_Text provided:_
--- begin ---

At a time when scenes were often staged like plays and shot by a stationary camera, her thirty-three-minute spectacle La Vie du Christ (The Life of Christ, 1906) featured twenty-five sets, exterior locations, over three hundred extras, and the then-novel technique of panning the camera across the action. After she married Herbert Blaché, the couple moved to the United States, where she set up her own studio in what was then the center of American movie production: New Jersey.
Over two decades, Guy Blaché made more than four hundred silent films, including feature-length melodramas, comedies, and action movies, alternating duties as director or producer with her husband. Her business flourished until infringement lawsuits brought by the Edison Trust, which controlled patents related to filming, prompted her to join other moviemakers who fled to sunny Southern California. There, she worked as an assistant director on a few of her husband’s films, but she never shot another movie of her own.[1]
9 Germaine Dulac (1882–1942)
The word auteur could have been coined to describe Germaine Dulac, France’s second female director, who laid the groundwork for the experimental cinema of the next generation. In 1915, she switched from writing theatre and movie reviews for a feminist magazine to making imaginative and daring movies of her own.

--- end ---

_Data:_
--- begin ---

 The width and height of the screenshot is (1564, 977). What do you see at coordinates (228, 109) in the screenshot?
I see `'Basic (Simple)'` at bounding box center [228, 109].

--- end ---

_Problem statement:_
Continue the text on early female film directors, starting right after the sentence that ends "making imaginative and daring movies of her own." The material has nothing to do with this.

_Expected output:_
Throughout her more than two dozen silent films, she focused primarily on the expression of emotion through atmosphere, which she achieved through creative lighting, camera angles, and editing. Her surrealistic portrayal of a priest’s sexual fantasies in La Coquille et le Clergyman (The Seashell and the Clergyman, 1928) prompted the British Board of Film Censors to ban it, stating, “If this film has a meaning, it is doubtless objectionable.”
Dulac was made an Officer of the French Legion of Honor in 1929 in recognition of her contributions to the movie industry. However, her highly visual dramatic style did not transition well into talkies. During the 1930s, she made documentaries and newsreels, choosing personal, everyday subjects in keeping with her desire to promote understanding among people. Under Nazi censorship during World War II, her publication of film theory and criticism ended. Still, she used her influence in the field to ensure that many seized movie prints were preserved.[2]
8 Lois Weber (1879–1939)
Director-producer-writer-actress Lois Weber was a creative hyphenate long before that term existed. From 1911 to 1914, she made more than eighty short films, including Suspense (1913), which used innovations such as close-ups and three-way split screens to build tension and show simultaneous action.
Weber was the first American woman to direct a full-length feature with The Merchant of Venice (1914), in which she also starred as Portia. Within two years, she was the highest-paid director in the world, praised by critics and packing theaters in New York City at one dollar per ticket.
Weber was bold in both her imagery and subject matter, tackling themes including abortion, prostitution, and birth control. In Hypocrites (1915), she used double exposure to make a statue representing Naked Truth morph into a naked woman—or so it appeared. Where Are My Children? (1916) was banned in Pennsylvania as “not fit for decent people to see.” But it was a box office hit elsewhere.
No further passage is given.